MechanosensingCells explore their environment by sensing and responding to mechanical forces. Many fundamental cellular processes, such as cell migration, differentiation, and homeostasis, take advantage of this sensing mechanism. At molecular level mechanosensing is mainly driven by mechanically active proteins. These proteins are able to sense and respond to forces by, e.g., undergoing conformational changes, exposing cryptic binding sites, or even by becoming more tightly bound to one another. In humans, defective responses to forces are known to cause a plethora of pathological conditions, including cardiac failure, pulmonary injury and are also linked to cancer. Microorganisms also take advantage of mechano-active proteins and proteins complexes. Employing single-molecule force spectroscopy with an atomic force microscope (AFM) and steered molecular dynamics (SMD) simulations we have investigated force propagation pathways through a mechanically active protein complexes.
Spotlight: Nature's Velcro (Aug 2004)
made with VMD
One of life's great achievements is the development and maintenance of multi-cellular organisms, from an embryo to adulthood. Multitudes of cells need to be sorted and resorted into tissues, organs, and body of living beings.
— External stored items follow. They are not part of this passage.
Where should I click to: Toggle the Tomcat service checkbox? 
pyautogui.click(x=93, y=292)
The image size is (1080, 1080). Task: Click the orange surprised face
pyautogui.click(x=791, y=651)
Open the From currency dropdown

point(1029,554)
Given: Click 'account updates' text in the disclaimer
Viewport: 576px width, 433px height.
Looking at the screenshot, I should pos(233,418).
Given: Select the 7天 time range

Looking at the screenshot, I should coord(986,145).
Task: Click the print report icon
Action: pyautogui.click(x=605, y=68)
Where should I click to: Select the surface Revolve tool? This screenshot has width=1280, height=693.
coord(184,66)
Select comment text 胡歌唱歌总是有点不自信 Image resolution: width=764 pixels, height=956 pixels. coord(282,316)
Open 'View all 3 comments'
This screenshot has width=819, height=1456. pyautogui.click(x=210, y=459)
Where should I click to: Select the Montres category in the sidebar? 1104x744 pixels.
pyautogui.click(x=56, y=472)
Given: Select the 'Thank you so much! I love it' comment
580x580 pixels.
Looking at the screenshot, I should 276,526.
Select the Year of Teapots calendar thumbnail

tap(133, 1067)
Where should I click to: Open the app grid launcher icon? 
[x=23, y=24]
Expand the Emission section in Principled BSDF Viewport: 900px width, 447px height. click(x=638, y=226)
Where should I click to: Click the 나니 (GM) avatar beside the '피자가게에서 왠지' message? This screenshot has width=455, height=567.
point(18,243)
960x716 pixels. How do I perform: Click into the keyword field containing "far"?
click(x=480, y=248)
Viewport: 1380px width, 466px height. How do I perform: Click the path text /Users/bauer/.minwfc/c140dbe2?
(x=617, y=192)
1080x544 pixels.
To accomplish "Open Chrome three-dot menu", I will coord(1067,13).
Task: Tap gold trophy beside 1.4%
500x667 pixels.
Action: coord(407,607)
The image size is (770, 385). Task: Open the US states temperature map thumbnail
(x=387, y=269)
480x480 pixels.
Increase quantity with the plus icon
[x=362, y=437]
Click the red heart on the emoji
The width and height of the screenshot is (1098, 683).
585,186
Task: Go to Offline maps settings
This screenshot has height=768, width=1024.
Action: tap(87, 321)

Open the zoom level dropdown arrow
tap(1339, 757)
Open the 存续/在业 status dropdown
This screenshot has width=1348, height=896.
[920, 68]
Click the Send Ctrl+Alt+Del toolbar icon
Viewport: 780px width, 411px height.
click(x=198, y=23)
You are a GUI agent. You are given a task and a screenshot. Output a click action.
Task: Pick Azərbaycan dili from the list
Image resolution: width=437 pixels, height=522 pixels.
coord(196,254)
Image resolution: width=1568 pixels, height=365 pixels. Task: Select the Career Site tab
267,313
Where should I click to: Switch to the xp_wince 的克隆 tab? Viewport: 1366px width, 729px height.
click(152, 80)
One strategy towards this end is to endow cells with so-called adhesion proteins that connect a mechanical framework inside cells through the cell membrane with other cells. A key type of adhesion protein is cadherin (calcium-dependent adherent protein) that stretches through the cell surface five-tandem domains. The outermost domain can stick to a cadherin molecule from an adjacent cell. Crystallography provided the molecular structures of cadherin pairs and resolved in atomic detail the cadherin-cadherin contact between cells. This prompted a collaboration that aimed at probing the adhesion strength of cadherin pairs through steered molecular dynamics simulations stretching the pairs apart. Results of the simulations were reported in a recent publication that employed NAMD as well as VMD. As shown by crystallography, the cadherins each insert a tryptophan residue into the other protein. The link thereby established can be broken only through strong forces that induce a step-wise slippage of the residues first out of their binding pockets and then along the protein surface. This scenario suggests a mechanism for selectivity among cadherins, i.e., why among the various cadherins found on the surfaces of cells some adhere much better to each other than others.